The pancreas is made from precursor stem cells, but apparently the pancreas also has spare precursor cells that are differentiated with their correct mRNA but do not activate and remain dormant. The pancreatic surgery leaves many of these behind, and they become switched on to perform their beta cell function post surgery..
 

Oldvatr

Expert
Messages
8,470
Type of diabetes
Type 2
Treatment type
Tablets (oral)
My research so far has allowed me to accept the term de-differentiation as being the corruption, removal or replacement of the mRNA code in the Beta cell which stops the cell from performing its original programmed function. I have found no evidence that the function changes to the Alpha Cell function. The experimental evidence from the ND study shows that simple dietary intervention can reverse the deprogramming and restore normal beta cell operation, so the corruption or change that occurred is not permanent. Most interventions such as toxins, radiation, virus etc that damage cells is permanent and the cell must be renewed / replaced through the normal autophhage process. Beta cells do not have this mechanism.

In vivo observations of T2D progression shows that beta cells do not get replaced under normal operations of the body. The body does not repair damaged ,RNA code, which requires gene splicing in vitro outside the body. Therefore the theory that de-differentiation in T2D leads to Beta cells changing to perform Alpha Cell operation is incorrect. The claim that the ND diet causes recovery back to beta cell operation by reversing that theorised process is also incorrect.

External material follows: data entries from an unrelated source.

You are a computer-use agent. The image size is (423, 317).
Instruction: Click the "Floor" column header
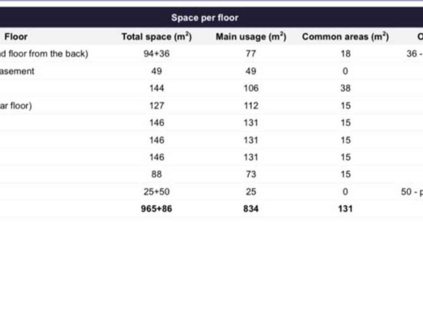coord(16,37)
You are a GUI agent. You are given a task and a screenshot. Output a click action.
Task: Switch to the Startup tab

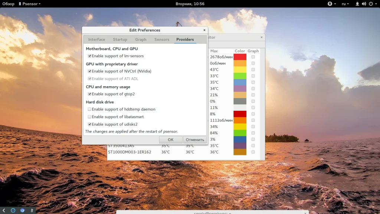120,39
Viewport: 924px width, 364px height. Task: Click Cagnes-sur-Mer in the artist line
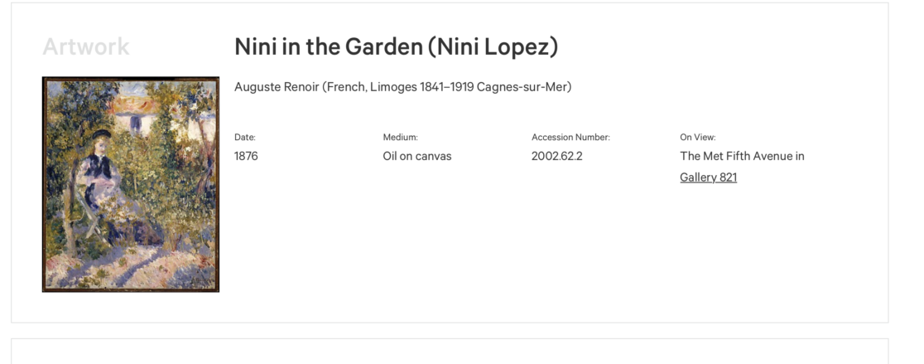[x=523, y=87]
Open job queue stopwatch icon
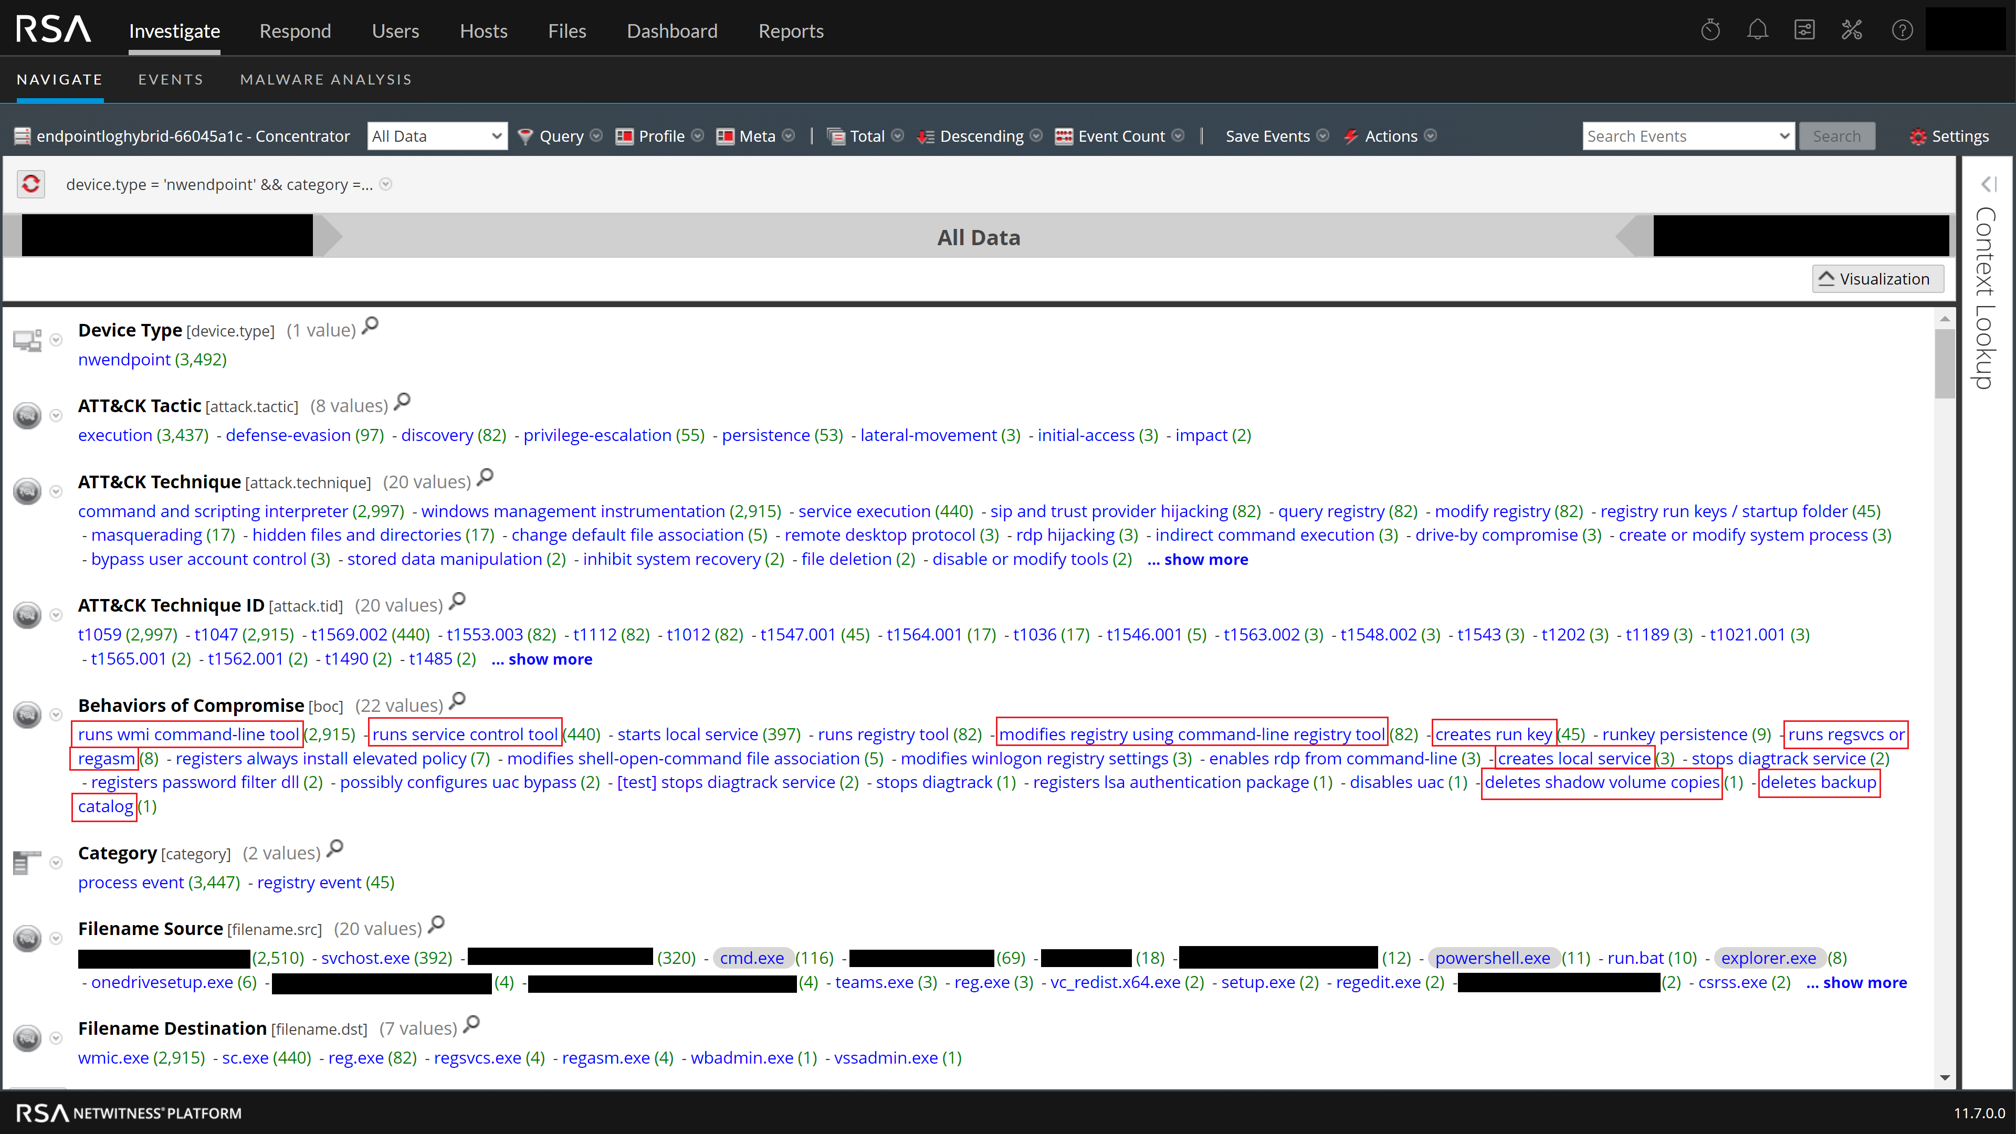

One thing I discovered in my research which i did not know is that recent studies have shown that beta cells not only respond to the GLUT enzymes for operation, but also have a GLP-1 receptor that also triggers an insulin excretion cycle. Other research has also demonstrated that Alpha cells secrete not just glucagon, but also GLP-1 under certain circumstances. GLP-1 has a half life of 2 minutes, so there is srong coupling between the alpha and beta cells in this respect. The conditions for this to happen appear to be very high glucose levels even when the alpha cell is still producing glucagon. This appears to be an emergency stop correction factor since normally GLP-1 is produced by the gut in the presence of protein and fat metabolism and normally is triggering insulin for adipose storage to occur in the absence of a carb intake (i.e. carnivore and the fed state)
https://www.sciencedirect.com/science/article/pii/S2212877820300880
http://www.glucagon.com/GLP-1 and the Alpha Cell.html

I think this mechanism may explain the sleep post meal syndrome that has been reported elsewhere in the Forum, and may be a mechanism involved in RH diadetes.